[V5,2/2] PR target/105325: Fix memory constraints for power10 fusion.
Checks
Commit Message
This patch applies stricter predicates and constraints for LD and LWA
instructions with power10 fusion. These instructions are DS-form instructions,
which means that the bottom 2 bits of the address must be 0. In the past, we
did not use the stricter predicates and constraints, and if the user used the
-fstack-protector option, it would generate a non-prefixed load instruction
whose offset was too big if the stack is large.

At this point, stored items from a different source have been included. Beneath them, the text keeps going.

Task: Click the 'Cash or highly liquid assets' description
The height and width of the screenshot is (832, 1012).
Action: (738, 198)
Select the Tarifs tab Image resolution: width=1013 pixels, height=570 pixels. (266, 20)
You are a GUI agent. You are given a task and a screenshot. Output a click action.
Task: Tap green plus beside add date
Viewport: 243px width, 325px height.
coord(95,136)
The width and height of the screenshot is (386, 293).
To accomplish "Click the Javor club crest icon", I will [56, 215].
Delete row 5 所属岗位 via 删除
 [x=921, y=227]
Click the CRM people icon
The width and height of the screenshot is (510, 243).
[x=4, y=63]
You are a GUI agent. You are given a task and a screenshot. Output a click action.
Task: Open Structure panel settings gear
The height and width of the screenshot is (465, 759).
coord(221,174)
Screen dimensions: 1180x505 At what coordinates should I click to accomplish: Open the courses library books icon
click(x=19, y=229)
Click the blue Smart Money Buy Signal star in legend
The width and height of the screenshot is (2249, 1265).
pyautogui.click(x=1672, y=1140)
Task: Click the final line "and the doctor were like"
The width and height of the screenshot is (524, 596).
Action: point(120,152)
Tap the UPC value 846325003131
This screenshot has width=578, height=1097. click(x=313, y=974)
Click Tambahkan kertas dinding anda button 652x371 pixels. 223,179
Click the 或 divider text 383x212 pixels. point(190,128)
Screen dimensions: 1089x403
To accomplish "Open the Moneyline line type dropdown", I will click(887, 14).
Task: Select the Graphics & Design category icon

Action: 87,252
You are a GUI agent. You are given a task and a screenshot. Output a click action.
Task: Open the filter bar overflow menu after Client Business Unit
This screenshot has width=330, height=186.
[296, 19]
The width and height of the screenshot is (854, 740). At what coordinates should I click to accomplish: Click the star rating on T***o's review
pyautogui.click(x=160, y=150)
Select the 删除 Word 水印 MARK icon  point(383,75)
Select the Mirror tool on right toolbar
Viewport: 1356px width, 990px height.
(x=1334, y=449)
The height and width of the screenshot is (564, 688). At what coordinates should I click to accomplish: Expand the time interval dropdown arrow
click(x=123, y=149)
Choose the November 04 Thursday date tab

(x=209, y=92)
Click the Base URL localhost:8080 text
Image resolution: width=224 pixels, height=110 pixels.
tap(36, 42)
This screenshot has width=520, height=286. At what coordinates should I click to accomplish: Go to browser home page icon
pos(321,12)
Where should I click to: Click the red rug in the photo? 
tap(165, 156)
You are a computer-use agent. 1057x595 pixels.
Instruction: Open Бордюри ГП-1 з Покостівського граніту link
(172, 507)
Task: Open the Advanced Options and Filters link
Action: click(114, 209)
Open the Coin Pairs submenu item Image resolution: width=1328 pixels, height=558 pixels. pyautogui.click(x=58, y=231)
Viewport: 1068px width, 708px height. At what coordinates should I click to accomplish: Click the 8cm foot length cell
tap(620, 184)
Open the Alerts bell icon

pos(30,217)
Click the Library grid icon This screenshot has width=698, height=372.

This patch has been tested on:
* Little endian power9 with both IEEE and IBM long double
* Little endian power10
* Big endian power8 using both 32-bit and 64-bit code generation.
Can I check this into the master branch? Assuming I can check this in, I will
also commit to the active GCC branches after a burn-in period.
2023-05-10 Michael Meissner <meissner@linux.ibm.com>
gcc/
PR target/105325
* config/rs6000/genfusion.pl (print_ld_cmpi_p10): Use "YZ" constraints
for DS-form loads. Set the sign_extend attribute for loads that do sign
extension. Use the lwa_operand predicate for the LWA instruction.
* config/rs6000/fusion.md: Regenerate.
gcc/testsuite/
PR target/105325
* g++.target/powerpc/pr105325.C: New test.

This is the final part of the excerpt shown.